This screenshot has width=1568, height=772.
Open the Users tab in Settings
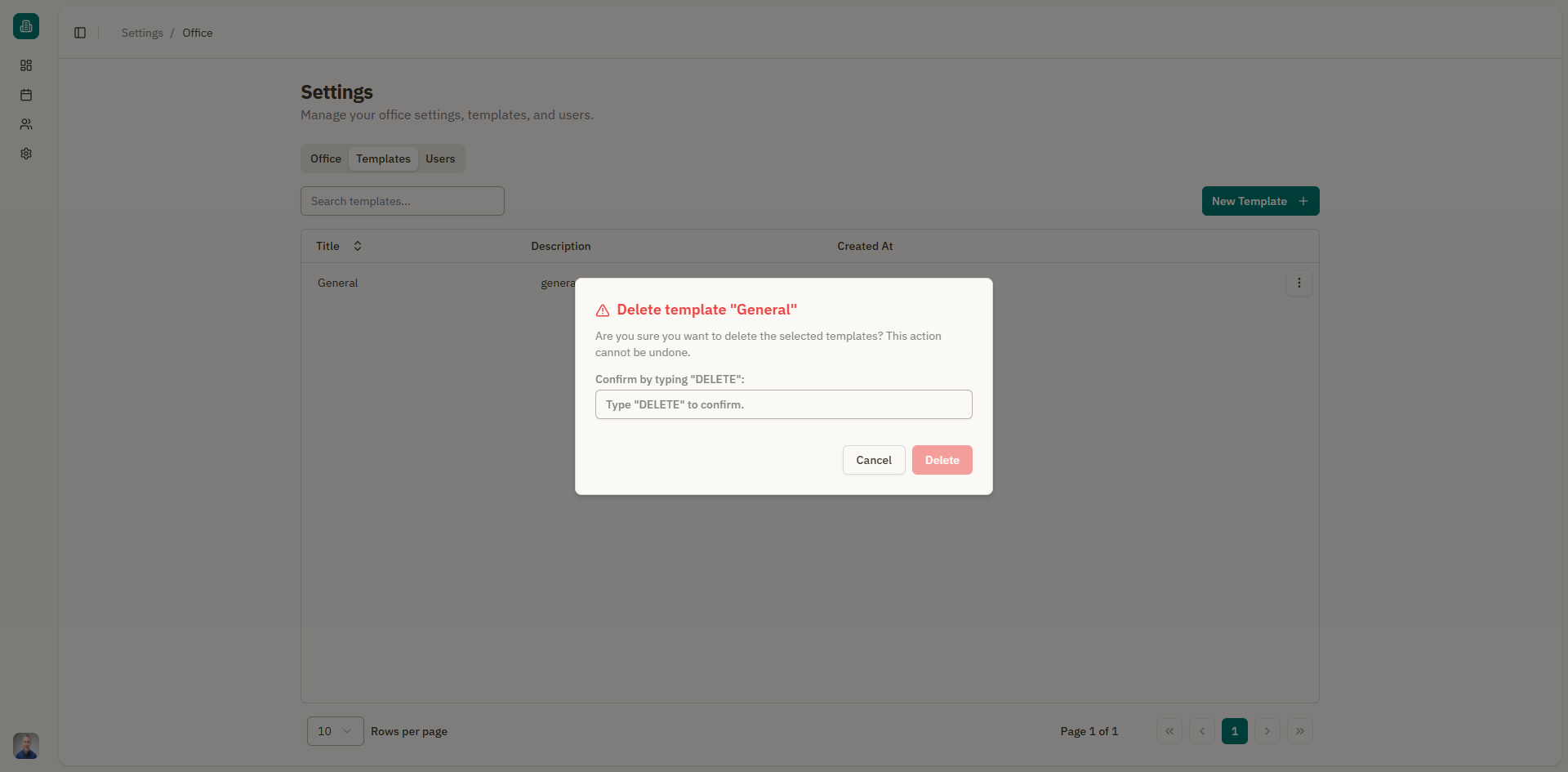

---

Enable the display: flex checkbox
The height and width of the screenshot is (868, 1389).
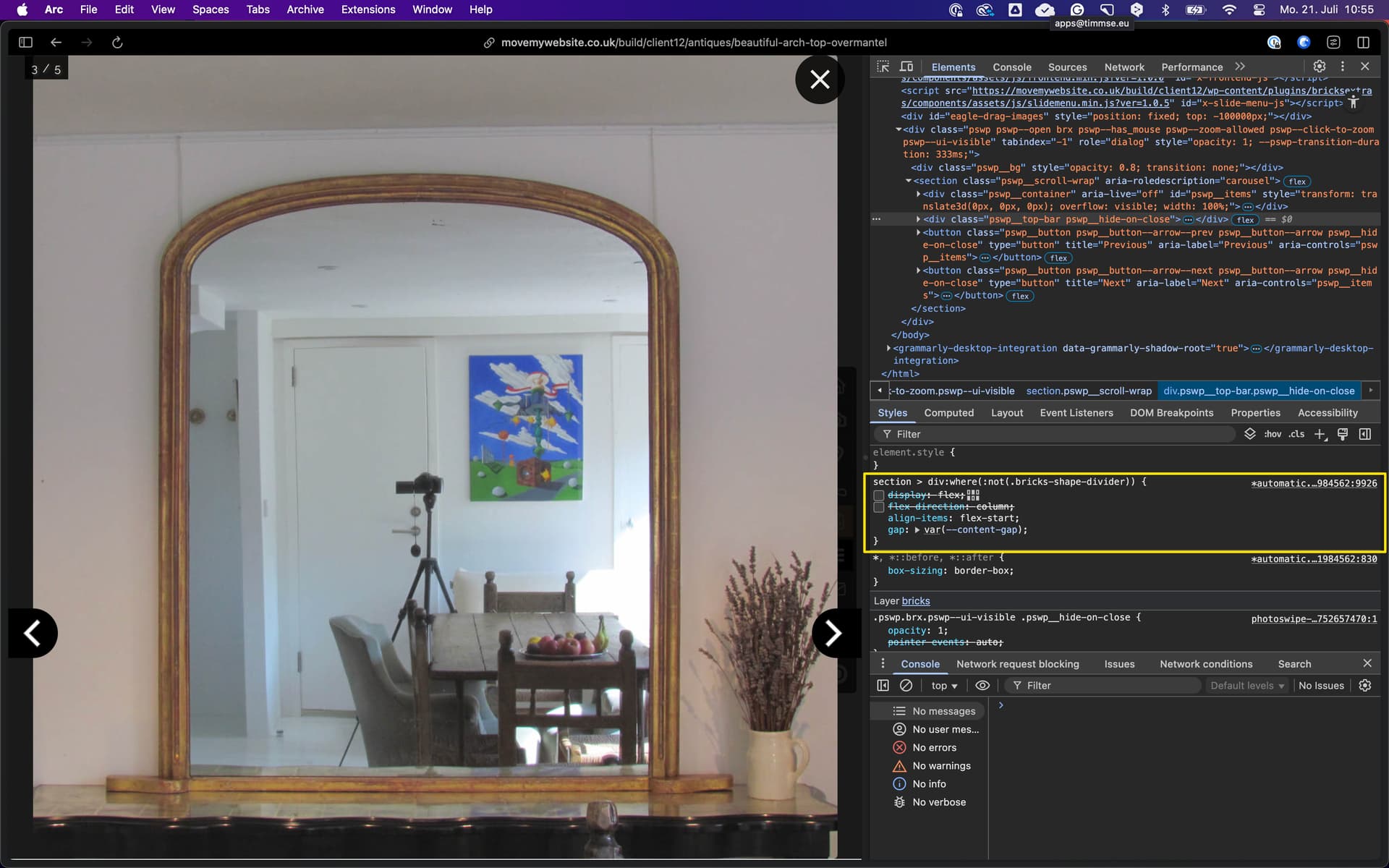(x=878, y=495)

**Work request**
In the data above, retype exactly and only the lines between the one holding "This screenshot has width=1568, height=772." and the one holding "Open the Users tab in Settings", inclusive.

**Answer box**
This screenshot has width=1568, height=772.
Open the Users tab in Settings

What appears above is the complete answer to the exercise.